Task to carry out ▸
Only the lines from the one that contains "The image size is (233, 131)." through the final line of the entries should be repeated, exactly as written.

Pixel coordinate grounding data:
★ ★ ★
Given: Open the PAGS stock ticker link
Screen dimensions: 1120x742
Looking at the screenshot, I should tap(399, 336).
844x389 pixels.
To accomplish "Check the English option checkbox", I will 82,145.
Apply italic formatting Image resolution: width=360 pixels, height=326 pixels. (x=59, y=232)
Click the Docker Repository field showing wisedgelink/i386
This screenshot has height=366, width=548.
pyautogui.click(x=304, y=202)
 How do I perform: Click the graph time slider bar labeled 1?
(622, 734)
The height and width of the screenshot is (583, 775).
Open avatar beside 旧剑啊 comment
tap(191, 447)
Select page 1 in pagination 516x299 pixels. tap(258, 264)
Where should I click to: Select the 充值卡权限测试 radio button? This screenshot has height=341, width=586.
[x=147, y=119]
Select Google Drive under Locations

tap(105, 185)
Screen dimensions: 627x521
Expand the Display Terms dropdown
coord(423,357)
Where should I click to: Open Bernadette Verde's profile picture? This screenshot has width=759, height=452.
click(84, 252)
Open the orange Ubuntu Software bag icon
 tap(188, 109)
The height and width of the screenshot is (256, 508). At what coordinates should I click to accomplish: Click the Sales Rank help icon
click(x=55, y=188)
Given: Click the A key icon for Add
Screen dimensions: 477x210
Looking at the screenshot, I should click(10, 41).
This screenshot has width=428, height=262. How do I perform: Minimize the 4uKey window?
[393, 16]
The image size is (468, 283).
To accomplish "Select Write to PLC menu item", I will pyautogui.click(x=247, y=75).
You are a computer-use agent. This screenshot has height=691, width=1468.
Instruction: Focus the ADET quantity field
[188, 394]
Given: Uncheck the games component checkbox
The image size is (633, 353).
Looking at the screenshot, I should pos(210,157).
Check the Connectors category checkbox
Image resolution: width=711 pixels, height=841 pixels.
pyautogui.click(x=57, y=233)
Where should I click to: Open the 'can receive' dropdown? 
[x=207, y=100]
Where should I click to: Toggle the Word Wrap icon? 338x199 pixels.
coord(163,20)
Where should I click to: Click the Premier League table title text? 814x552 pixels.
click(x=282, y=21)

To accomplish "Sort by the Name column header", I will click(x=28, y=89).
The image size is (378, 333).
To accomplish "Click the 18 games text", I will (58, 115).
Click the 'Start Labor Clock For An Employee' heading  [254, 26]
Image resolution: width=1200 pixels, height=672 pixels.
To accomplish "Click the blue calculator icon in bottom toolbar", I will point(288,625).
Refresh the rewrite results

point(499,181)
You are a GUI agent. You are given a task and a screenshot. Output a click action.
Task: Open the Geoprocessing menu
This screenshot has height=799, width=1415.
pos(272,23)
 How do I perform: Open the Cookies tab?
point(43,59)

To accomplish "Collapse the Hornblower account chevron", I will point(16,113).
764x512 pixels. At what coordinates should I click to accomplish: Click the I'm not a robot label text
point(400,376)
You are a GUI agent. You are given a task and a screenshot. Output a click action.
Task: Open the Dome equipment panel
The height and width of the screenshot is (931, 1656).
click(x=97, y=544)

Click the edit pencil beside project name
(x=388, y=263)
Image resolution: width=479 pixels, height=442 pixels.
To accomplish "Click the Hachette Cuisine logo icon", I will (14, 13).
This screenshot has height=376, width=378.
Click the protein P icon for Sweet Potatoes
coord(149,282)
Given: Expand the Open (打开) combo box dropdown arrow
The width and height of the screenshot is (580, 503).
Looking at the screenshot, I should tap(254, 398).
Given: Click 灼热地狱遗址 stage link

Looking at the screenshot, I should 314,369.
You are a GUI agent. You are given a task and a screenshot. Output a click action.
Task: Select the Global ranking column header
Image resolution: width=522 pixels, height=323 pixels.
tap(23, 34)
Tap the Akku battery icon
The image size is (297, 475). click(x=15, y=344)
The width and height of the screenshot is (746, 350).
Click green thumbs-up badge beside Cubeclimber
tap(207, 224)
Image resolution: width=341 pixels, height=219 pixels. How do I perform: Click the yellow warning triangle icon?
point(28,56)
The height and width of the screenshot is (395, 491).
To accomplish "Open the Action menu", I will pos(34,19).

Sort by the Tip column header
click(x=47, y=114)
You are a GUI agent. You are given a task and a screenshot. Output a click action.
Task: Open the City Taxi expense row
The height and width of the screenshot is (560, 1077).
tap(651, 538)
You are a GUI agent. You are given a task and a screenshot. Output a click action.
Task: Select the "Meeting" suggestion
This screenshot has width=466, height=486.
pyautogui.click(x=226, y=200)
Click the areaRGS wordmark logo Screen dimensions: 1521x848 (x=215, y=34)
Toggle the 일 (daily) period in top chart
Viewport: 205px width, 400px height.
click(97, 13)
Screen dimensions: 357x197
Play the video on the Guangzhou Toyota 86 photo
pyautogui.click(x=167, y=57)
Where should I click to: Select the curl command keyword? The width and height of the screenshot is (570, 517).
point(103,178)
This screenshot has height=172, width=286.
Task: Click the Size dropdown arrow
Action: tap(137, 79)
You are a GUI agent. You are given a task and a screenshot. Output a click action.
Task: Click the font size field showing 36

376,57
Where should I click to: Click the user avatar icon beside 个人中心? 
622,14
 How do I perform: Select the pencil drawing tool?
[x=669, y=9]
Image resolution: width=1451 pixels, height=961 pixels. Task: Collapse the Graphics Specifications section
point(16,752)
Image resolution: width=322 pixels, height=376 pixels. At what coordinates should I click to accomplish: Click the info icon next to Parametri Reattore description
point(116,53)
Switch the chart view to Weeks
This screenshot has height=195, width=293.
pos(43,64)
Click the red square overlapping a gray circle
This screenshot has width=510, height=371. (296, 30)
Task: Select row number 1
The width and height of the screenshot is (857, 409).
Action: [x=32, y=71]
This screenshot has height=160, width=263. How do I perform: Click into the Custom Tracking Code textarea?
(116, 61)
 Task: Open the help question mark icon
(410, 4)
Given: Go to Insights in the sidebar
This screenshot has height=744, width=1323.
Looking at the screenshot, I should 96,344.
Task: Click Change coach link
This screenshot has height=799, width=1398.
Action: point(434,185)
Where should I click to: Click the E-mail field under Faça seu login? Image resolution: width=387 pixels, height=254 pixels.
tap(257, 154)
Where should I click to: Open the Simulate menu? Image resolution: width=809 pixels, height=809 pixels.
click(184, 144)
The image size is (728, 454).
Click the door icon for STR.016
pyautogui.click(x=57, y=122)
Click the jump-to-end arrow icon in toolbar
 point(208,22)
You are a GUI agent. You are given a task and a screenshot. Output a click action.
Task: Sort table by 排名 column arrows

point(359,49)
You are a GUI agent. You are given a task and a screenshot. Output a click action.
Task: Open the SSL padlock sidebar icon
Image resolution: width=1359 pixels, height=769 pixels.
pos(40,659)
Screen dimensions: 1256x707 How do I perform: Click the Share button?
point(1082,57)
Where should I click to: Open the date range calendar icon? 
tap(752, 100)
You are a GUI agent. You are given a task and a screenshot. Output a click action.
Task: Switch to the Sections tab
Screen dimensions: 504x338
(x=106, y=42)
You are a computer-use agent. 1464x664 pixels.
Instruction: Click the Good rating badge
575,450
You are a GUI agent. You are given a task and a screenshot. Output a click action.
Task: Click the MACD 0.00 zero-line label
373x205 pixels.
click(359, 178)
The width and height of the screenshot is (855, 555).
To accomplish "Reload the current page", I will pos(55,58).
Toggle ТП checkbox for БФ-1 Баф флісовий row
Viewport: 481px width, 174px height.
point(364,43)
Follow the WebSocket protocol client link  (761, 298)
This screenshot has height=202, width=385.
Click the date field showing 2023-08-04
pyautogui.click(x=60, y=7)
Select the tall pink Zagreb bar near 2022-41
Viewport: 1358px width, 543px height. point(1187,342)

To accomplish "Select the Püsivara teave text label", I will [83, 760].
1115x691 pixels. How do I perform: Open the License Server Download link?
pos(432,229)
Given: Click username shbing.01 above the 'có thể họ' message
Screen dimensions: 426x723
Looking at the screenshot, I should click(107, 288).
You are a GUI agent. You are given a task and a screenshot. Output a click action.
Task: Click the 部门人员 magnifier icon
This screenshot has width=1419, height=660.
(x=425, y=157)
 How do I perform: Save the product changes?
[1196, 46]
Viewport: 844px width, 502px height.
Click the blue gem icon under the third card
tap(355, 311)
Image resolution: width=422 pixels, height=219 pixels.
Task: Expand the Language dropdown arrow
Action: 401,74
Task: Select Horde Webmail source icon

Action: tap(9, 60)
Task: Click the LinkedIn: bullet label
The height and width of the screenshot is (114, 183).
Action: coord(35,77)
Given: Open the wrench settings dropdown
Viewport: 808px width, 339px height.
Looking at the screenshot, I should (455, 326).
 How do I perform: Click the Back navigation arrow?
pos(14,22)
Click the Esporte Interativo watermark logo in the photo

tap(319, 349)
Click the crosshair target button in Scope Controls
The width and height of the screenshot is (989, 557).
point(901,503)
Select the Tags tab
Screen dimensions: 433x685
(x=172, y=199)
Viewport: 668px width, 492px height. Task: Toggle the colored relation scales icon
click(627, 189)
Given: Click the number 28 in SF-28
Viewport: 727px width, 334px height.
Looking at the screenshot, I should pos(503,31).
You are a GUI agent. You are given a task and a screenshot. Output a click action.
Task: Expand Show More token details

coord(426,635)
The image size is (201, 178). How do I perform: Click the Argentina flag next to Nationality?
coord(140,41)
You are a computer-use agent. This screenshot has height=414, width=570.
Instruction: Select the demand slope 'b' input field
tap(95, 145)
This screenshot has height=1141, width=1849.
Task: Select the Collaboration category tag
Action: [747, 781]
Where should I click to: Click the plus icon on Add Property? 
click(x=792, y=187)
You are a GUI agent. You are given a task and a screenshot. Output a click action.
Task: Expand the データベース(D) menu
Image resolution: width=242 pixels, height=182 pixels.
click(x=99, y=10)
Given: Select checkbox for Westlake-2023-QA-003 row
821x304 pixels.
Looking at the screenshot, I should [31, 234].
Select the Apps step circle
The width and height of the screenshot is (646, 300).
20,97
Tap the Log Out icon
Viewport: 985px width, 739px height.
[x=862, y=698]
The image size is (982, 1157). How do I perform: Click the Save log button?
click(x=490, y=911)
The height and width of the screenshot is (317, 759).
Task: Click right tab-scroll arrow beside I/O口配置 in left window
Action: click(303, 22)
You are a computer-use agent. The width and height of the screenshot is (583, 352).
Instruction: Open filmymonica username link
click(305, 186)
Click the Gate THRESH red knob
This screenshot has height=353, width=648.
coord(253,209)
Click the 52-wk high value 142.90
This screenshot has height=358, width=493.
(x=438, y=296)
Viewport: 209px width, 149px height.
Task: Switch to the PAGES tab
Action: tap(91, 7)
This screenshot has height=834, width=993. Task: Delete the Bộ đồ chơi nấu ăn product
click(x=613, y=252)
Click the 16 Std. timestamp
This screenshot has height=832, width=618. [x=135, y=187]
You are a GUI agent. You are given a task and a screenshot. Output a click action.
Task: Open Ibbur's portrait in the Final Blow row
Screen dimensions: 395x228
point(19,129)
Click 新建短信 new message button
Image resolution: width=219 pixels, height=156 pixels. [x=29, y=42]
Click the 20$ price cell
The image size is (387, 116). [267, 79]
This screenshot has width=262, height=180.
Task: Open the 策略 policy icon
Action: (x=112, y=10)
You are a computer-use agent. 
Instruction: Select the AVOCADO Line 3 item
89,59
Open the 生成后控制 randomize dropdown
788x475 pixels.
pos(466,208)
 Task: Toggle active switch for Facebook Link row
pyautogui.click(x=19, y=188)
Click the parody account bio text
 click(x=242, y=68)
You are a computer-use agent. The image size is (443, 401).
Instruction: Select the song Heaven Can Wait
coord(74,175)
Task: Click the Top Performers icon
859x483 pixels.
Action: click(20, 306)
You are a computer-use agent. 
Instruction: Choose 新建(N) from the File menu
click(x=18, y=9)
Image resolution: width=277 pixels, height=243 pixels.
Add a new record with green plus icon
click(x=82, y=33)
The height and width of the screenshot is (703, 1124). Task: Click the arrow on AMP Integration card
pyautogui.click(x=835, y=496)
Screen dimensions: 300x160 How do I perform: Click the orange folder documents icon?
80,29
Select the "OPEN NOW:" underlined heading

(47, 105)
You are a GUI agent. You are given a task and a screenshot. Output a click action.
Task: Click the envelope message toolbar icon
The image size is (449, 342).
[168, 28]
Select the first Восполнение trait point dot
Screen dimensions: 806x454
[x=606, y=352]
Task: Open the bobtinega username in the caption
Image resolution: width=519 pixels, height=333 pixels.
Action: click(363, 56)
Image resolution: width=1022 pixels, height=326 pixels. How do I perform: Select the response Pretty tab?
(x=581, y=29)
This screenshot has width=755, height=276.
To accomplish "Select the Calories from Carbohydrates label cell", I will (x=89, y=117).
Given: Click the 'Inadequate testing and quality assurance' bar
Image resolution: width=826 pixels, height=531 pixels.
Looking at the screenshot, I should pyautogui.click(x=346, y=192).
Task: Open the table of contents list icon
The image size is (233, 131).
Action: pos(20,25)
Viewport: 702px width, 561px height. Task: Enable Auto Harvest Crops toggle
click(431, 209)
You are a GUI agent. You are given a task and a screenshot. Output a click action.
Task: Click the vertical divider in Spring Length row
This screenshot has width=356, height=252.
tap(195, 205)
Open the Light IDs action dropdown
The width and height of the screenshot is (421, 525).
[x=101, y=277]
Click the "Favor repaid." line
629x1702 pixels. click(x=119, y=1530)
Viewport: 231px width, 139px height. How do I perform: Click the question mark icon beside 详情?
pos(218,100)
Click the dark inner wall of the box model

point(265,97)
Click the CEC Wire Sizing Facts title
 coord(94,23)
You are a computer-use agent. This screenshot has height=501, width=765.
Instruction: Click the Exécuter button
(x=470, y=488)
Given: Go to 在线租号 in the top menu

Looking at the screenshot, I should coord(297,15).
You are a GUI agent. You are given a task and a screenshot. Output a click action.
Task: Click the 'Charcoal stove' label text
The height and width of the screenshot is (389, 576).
★ ★ ★
Task output ▸
The image size is (233, 131).
Action: pos(20,25)
Viewport: 702px width, 561px height. Task: Enable Auto Harvest Crops toggle
click(431, 209)
You are a GUI agent. You are given a task and a screenshot. Output a click action.
Task: Click the vertical divider in Spring Length row
This screenshot has width=356, height=252.
tap(195, 205)
Open the Light IDs action dropdown
The width and height of the screenshot is (421, 525).
[x=101, y=277]
Click the "Favor repaid." line
629x1702 pixels. click(x=119, y=1530)
Viewport: 231px width, 139px height. How do I perform: Click the question mark icon beside 详情?
pos(218,100)
Click the dark inner wall of the box model

point(265,97)
Click the CEC Wire Sizing Facts title
 coord(94,23)
You are a computer-use agent. This screenshot has height=501, width=765.
Instruction: Click the Exécuter button
(x=470, y=488)
Given: Go to 在线租号 in the top menu

Looking at the screenshot, I should coord(297,15).
You are a GUI agent. You are given a task and a screenshot. Output a click action.
Task: Click the 'Charcoal stove' label text
The height and width of the screenshot is (389, 576).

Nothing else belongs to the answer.